Task instructions | From the data below, return the exact lines starting at the line containing "Trimite (236, 1723)" and ending at the line containing "Servicii IT (245, 2387)", both included, and nothing else.

━━━━━━━━━━━━━━━━━━━━━━━━━━━━━━

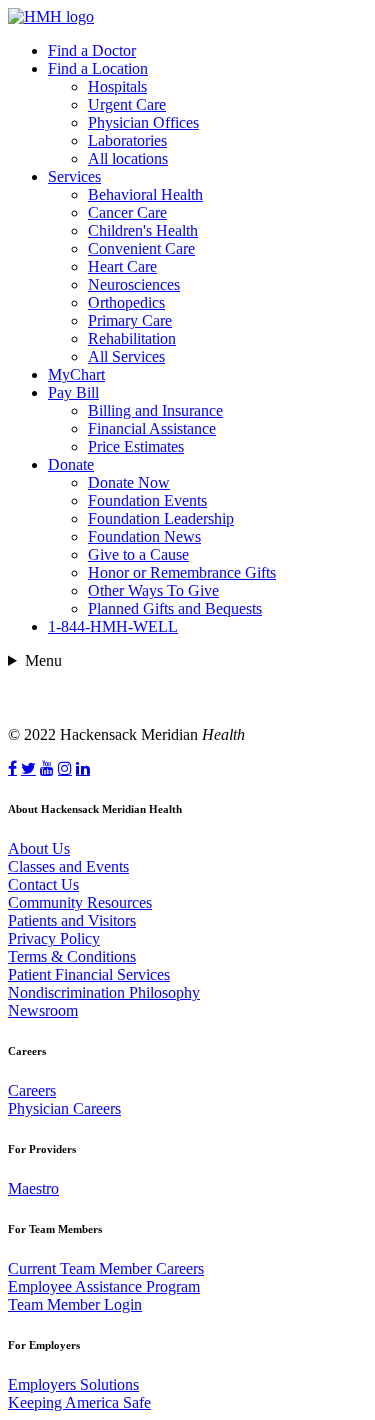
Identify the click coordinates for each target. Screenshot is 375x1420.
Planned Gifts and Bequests (175, 608)
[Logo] (51, 16)
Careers (32, 1090)
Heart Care (122, 266)
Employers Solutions (73, 1384)
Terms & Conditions (72, 956)
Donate (71, 464)
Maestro (33, 1188)
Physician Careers (64, 1108)
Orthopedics (126, 302)
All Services (126, 356)
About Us (39, 848)
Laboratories (127, 140)
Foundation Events (147, 500)
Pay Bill (73, 392)
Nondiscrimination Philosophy (104, 992)
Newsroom (43, 1010)
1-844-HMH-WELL (113, 626)
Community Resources (80, 902)
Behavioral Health (145, 194)
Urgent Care (127, 104)
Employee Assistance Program (104, 1286)
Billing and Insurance (155, 410)
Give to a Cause (138, 554)
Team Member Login (75, 1304)
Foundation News (144, 536)
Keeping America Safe (79, 1402)
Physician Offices (143, 122)
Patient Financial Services (89, 974)
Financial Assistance (152, 428)
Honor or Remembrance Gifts (182, 572)
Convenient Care (141, 248)
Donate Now (129, 482)
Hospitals (117, 86)
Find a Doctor (92, 50)
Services (74, 176)
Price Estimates (136, 446)
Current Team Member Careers (106, 1268)
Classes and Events (68, 866)
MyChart (76, 374)
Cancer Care (127, 212)
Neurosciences (134, 284)
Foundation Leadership (161, 518)
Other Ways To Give (153, 590)
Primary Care (130, 320)
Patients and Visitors (72, 920)
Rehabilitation (132, 338)
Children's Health (143, 230)
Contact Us (43, 884)
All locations (128, 158)
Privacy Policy (54, 938)
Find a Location (98, 68)
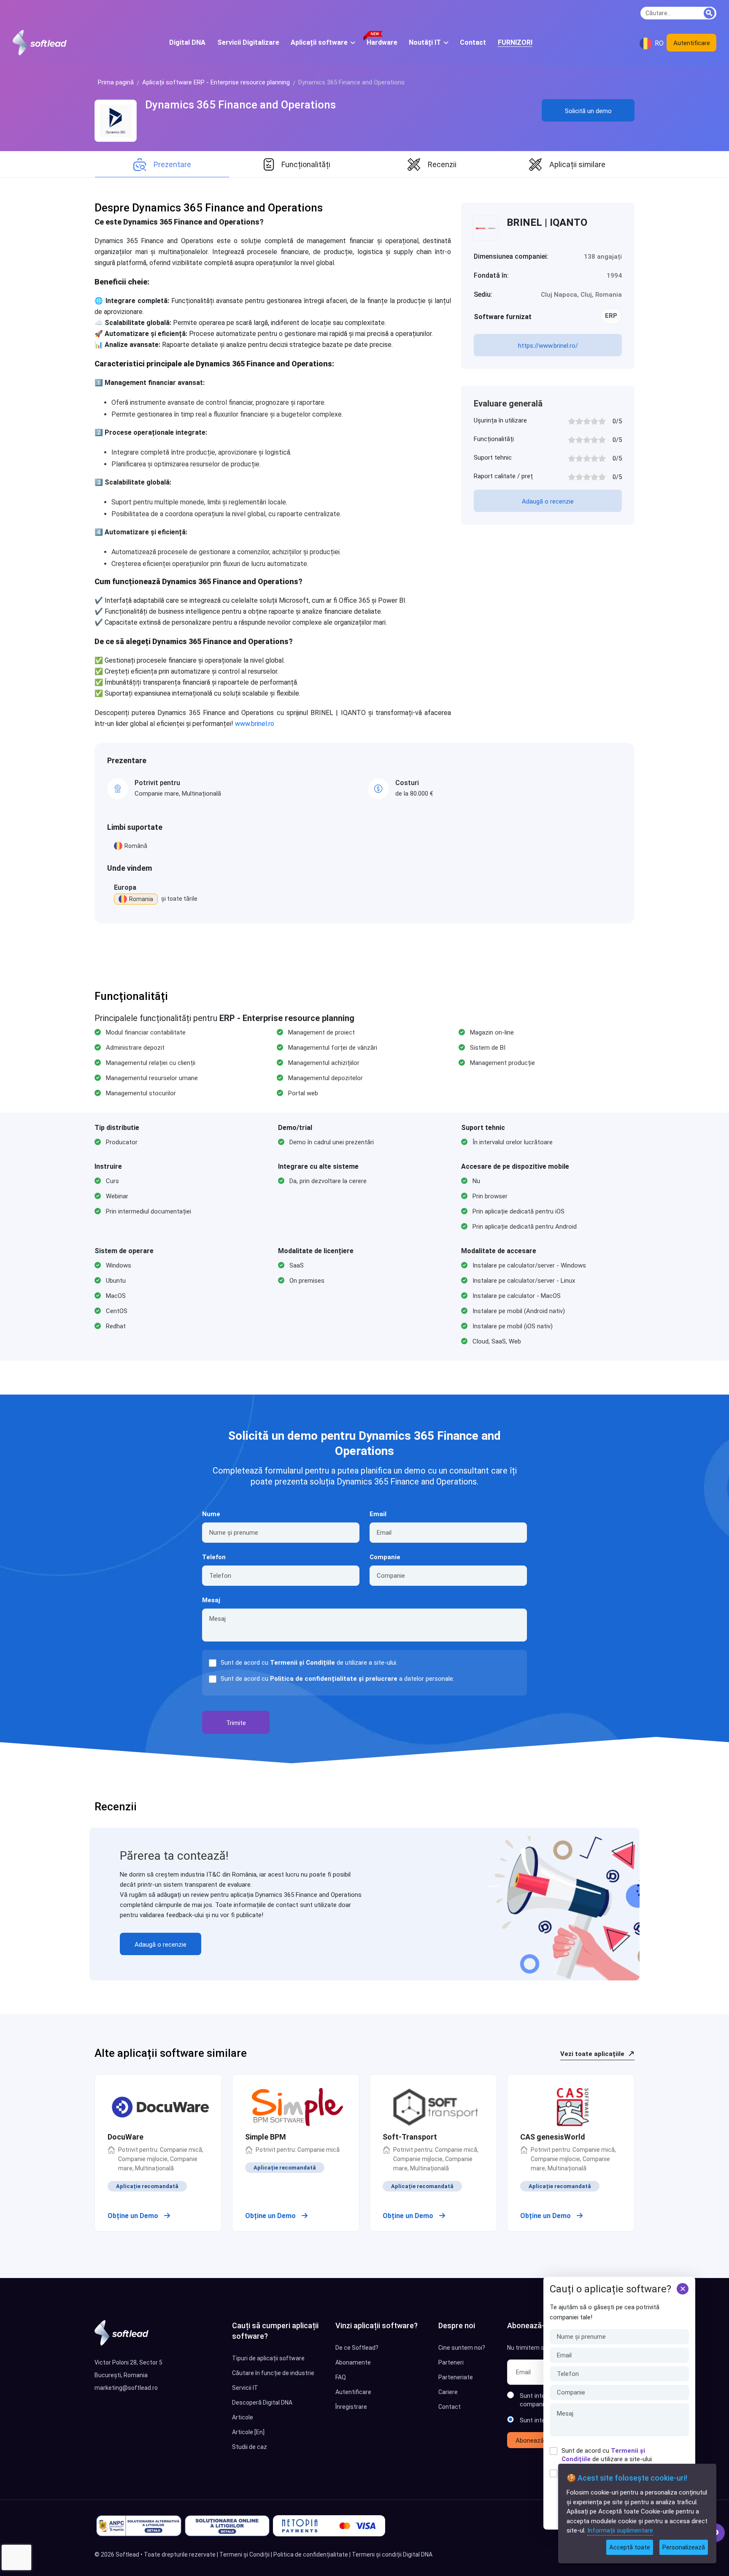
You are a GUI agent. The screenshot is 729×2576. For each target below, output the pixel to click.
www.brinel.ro (254, 724)
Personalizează (683, 2547)
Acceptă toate (629, 2547)
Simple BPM (265, 2136)
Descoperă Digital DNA (262, 2402)
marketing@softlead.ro (126, 2387)
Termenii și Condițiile (302, 1662)
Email (378, 1514)
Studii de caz (249, 2446)
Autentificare (691, 43)
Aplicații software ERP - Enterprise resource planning (216, 82)
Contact (449, 2406)
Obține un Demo (134, 2216)
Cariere (448, 2392)
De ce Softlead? (356, 2347)
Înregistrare (351, 2406)
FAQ (340, 2377)
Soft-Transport (410, 2136)
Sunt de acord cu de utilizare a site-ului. (607, 2455)
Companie (385, 1557)
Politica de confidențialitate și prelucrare (333, 1678)
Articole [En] (248, 2432)
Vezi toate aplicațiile (593, 2054)
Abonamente (353, 2362)
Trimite (236, 1723)
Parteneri (451, 2362)
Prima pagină (116, 82)
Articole (242, 2417)
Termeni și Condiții (244, 2554)
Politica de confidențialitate (310, 2554)
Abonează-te (534, 2440)
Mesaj (211, 1600)
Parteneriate (455, 2377)
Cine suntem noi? (461, 2347)
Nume (211, 1514)
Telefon (214, 1557)
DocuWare (125, 2136)
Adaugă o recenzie (548, 501)
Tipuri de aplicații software (268, 2358)
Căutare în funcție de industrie (273, 2373)
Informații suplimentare (620, 2530)
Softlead (127, 2554)
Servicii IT (245, 2387)
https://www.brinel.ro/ (548, 345)
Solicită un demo (588, 111)
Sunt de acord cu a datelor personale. (337, 1678)
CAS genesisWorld (552, 2136)
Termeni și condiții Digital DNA (392, 2554)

━━━━━━━━━━━━━━━━━━━━━━━━━━━━━━

Output |
Trimite (236, 1723)
Parteneri (451, 2362)
Prima pagină (116, 82)
Articole (242, 2417)
Termeni și Condiții (244, 2554)
Politica de confidențialitate (310, 2554)
Abonează-te (534, 2440)
Mesaj (211, 1600)
Parteneriate (455, 2377)
Cine suntem noi? (461, 2347)
Nume (211, 1514)
Telefon (214, 1557)
DocuWare (125, 2136)
Adaugă o recenzie (548, 501)
Tipuri de aplicații software (268, 2358)
Căutare în funcție de industrie (273, 2373)
Informații suplimentare (620, 2530)
Softlead (127, 2554)
Servicii IT (245, 2387)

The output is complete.